*** DATA TO USE ***

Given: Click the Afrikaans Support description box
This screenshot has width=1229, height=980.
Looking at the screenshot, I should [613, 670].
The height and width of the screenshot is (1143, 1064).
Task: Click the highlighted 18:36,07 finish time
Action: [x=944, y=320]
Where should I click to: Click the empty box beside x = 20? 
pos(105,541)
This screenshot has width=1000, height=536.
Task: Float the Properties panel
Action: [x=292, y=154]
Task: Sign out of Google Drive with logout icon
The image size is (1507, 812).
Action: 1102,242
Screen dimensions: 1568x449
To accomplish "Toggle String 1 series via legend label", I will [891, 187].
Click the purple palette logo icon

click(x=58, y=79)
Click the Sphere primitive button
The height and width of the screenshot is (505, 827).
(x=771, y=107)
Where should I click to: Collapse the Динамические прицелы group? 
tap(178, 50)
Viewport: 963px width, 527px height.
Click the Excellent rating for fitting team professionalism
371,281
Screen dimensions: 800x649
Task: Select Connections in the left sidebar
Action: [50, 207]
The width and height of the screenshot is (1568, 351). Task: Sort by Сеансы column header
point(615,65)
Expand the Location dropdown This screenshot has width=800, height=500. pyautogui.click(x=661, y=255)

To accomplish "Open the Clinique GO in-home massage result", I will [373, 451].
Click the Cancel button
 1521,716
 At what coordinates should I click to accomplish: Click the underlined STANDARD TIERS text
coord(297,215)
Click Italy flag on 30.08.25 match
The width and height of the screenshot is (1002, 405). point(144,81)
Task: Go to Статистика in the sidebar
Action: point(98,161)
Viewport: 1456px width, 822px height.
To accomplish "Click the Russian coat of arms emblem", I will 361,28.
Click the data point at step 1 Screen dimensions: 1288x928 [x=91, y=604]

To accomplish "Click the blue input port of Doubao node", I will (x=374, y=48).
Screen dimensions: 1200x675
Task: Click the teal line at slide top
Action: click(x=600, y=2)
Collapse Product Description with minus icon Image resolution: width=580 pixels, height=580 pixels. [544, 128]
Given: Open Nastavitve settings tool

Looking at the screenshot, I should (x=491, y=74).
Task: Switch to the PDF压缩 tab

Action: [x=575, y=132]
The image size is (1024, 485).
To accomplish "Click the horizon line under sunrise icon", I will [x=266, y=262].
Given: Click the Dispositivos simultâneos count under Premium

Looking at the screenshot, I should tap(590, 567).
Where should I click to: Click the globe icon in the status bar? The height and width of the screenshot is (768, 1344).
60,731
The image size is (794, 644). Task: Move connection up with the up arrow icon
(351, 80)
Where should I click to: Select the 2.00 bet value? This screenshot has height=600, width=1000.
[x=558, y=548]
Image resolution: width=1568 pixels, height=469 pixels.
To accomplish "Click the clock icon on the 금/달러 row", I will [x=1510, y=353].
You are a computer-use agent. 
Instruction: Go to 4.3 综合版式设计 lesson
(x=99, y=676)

*** End of DATA TO USE ***

→ **WHAT IS EXPECTED**
Report every line of the records that contains the word "resolution".

→ **SOLUTION BELOW**
Collapse Product Description with minus icon Image resolution: width=580 pixels, height=580 pixels. [544, 128]
Image resolution: width=1568 pixels, height=469 pixels.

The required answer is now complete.